PROBLEM STATEMENT =
Look below for the line containing "Task: Click the Витебск-2006 blue crest icon". Reproduce it and every line after it exactly, and nothing more.
***** EXTRACTED MATERIAL
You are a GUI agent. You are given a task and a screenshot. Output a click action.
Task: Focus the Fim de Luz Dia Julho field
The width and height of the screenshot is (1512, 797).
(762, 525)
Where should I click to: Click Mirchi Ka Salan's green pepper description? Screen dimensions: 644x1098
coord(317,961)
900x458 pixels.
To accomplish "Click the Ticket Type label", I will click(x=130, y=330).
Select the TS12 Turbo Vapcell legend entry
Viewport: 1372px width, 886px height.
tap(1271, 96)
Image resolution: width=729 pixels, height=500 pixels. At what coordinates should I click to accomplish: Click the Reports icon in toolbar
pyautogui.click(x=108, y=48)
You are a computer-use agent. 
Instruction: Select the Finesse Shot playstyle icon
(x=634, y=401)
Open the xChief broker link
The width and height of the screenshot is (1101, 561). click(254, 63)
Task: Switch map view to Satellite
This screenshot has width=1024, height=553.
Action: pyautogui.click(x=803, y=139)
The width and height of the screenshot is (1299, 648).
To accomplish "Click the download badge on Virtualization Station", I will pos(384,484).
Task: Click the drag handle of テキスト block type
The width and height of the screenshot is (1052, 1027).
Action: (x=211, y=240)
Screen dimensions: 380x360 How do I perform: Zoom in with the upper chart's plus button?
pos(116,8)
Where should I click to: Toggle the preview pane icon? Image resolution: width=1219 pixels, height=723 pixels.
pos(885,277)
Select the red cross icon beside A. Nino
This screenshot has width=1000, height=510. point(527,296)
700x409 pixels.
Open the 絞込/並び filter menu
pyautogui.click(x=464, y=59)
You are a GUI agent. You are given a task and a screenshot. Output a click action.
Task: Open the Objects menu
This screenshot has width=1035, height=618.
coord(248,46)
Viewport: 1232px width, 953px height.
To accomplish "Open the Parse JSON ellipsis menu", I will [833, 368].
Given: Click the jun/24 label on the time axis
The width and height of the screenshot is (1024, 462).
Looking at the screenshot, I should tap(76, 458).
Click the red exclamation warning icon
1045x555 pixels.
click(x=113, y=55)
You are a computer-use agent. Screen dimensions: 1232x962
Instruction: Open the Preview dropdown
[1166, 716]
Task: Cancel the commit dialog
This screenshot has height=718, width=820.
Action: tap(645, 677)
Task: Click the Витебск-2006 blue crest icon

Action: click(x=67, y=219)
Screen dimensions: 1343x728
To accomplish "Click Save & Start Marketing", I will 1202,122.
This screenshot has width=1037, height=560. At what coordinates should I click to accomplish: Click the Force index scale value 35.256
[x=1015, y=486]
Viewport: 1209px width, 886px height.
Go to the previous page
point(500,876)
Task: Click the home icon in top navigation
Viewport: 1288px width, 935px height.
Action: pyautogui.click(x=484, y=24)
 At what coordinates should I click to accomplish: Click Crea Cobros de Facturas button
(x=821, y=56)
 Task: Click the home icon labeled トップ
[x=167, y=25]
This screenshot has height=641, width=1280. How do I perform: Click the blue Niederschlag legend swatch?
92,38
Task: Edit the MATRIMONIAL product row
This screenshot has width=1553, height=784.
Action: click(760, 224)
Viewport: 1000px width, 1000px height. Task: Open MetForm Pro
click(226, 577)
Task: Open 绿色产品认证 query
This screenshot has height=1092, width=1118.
**********
RESPONSE TO THIS EXERCISE =
Task: Click the Витебск-2006 blue crest icon

Action: click(x=67, y=219)
Screen dimensions: 1343x728
To accomplish "Click Save & Start Marketing", I will 1202,122.
This screenshot has width=1037, height=560. At what coordinates should I click to accomplish: Click the Force index scale value 35.256
[x=1015, y=486]
Viewport: 1209px width, 886px height.
Go to the previous page
point(500,876)
Task: Click the home icon in top navigation
Viewport: 1288px width, 935px height.
Action: pyautogui.click(x=484, y=24)
 At what coordinates should I click to accomplish: Click Crea Cobros de Facturas button
(x=821, y=56)
 Task: Click the home icon labeled トップ
[x=167, y=25]
This screenshot has height=641, width=1280. How do I perform: Click the blue Niederschlag legend swatch?
92,38
Task: Edit the MATRIMONIAL product row
This screenshot has width=1553, height=784.
Action: click(760, 224)
Viewport: 1000px width, 1000px height. Task: Open MetForm Pro
click(226, 577)
Task: Open 绿色产品认证 query
This screenshot has height=1092, width=1118.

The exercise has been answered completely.